そう言って調理場に入ろうとすると、和尚のエンジェルボイスが、あの枯れ果てた老婆の声のしゃがれた笑い声に変わっていた。あいつに食われるのだけは絶対無理。小僧は気配を消して移動し、トイレへと避難した。

 あの和尚の行動、表情、そして何よりあのカラオケで熱唱しすぎたかのような枯れた声。確実に体内にいたヤマンバが浸食している。あの美しい和尚をヤマンバ如きに食われてたまるものか。食うのは絶対に私だ。小僧は和尚から貰っていた数枚のお札を手探りで確認すると、調理台へと向かった。

 和尚は包丁を投げ捨て、中にいるヤマンバと葛藤している最中だった。小僧は駆け寄り、和尚の肩を掴んで加勢した。出ていけ、出ていけ! と、肩を強く叩いて霊を出させようとする。

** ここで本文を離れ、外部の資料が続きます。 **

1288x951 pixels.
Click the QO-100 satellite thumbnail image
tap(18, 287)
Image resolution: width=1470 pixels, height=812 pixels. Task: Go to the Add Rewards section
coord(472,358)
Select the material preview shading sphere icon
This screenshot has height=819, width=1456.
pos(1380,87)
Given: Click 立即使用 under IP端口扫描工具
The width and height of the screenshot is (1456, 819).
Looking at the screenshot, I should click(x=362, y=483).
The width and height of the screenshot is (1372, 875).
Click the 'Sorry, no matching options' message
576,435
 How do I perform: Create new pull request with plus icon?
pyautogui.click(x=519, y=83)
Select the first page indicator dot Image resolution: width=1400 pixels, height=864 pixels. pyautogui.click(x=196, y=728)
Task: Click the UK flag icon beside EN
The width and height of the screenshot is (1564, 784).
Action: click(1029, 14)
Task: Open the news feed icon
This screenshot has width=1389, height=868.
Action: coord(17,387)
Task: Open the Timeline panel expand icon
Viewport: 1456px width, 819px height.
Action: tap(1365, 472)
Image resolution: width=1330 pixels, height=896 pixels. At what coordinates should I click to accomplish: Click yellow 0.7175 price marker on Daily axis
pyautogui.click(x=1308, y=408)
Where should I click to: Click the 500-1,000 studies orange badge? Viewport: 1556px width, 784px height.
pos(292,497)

その度に揺れる胸を見たいからと言うよこしまな理由も無くは無い。和尚の胸が上下に激しく揺れた瞬間、和尚の口から一粒の豆が飛び出た。豆は飛び出た途端にヤマンバの姿に変化した。和尚は驚きながらも、平常心を取り戻すと、いつもの厳しい目つきに戻った。

 先程の顔は相当ヤバかったが、元が美しいだけに、普段見ることの出来ない甘えた子猫の様な好ましい顔つきでもあった。それだけに、少々勿体無い。この和尚では、食べることも出来ないし。このもどかしさ、苛立ち、ぶつける相手は一人しかいない。

 小僧はお札を構える。続けて和尚もお札を構えた。

 二人の僧に迫られ、さすがのヤマンバも、後ずさりした。小僧も伊達に一年修行していない。以前に比べて気迫も感じるのだろう。その上和尚の姿を利用する際に自身の力を多く使っていたので、もう残りの力も限られてきている。己に限界を感じたヤマンバは、両手を上げて降参の意を表した。一応二人とも僧をなので、降参する相手に危害も加えられない。様子見に、和尚が事情を聞いた。

 ヤマンバは、若い頃は多くの男が周りにおり、その度に男をとっかえひっかえしたそうだ。それは、妻や子のいる男でもお構いなしに。しかし時と言うものは残酷で、美しい身なりをしていたヤマンバも、自然の流れには逆らえず徐々に老いていった。ゆえに、ヤマンバは有り余る力を活用し、山に迷い込んだ男を包丁で脅して襲うという習慣を繰り返していたのだと言う。

 何てババアだ。和尚も小僧も吐き気に襲われる。恐るべき、ヤマンバの心理攻撃。

ヤマンバ

何で吐いてるんだよ!!

 ヤマンバは本気でキレていた。

 嗚咽を繰り返しながらも、和尚に一つの妙案が浮かぶ。

和尚

ヤマンバには、何にでも姿を変える能力がある。その能力を使って一時的に美人に変わり、男を騙して家に呼び込めば良いのでは無いだろうか

 和尚とは思えないあまりにも非道な発想だったが、ヤマンバには仏の言葉にすら感じた。おおっ! 手を胸に当て、乙女の様な目をするヤマンバを見て、たまらず和尚は座り込んだ。出来ることなら今すぐトイレへ駆け込みたい。

 ヤマンバは気にせずにその醜い姿を色白の美人に変えた。先程まで吐き気に苦しんでいた小僧が顔色を変えると、顔をにやつかせた。やはりそこは年頃の少年だ。しかしそれも、声を聞くまでの話。しゃがれた声を聞くと、無い無いと首を振った。ヤマンバもそこは困っているらしく、どうしようと二人に聞いた。そもそも、何でこんなしゃがれたババアの悩みなんぞを聞かねばならないのか。そうは思ったものの、小僧には一つの案があった。

 懐から一枚の札を取り出すと、札にヤマンバの声を可愛い村娘の声に変えよと命令してヤマンバに手渡した。ヤマンバが受け取ると、どこぞで聞いたことがあるような、普通の娘の声に変わった。どうやら成功したらしい。ヤマンバは飛び上がって喜び、急いで隣の村へと走っていった。
やれやれ。

小僧

やれやれ

嵐も去った所で、二人は眠りについた。

 それ以来、ヤマンバは寺へ何度も通うようになった。平凡で可愛い声を得る為に。
いちいち相手をするのも面倒になった小僧は、三百六十五日分の札を渡し、ヤマンバを追い返した。

 一方、村の方ではヤマンバとは別の、新たな噂が出始めていた。沢山のお札を持った、一夜だけを共に出来る色白の女がいると。その噂に、男達は皆今夜こそは我の元にと願った。その女が、あのしゃがれた声のヤマンバだとも知らずに。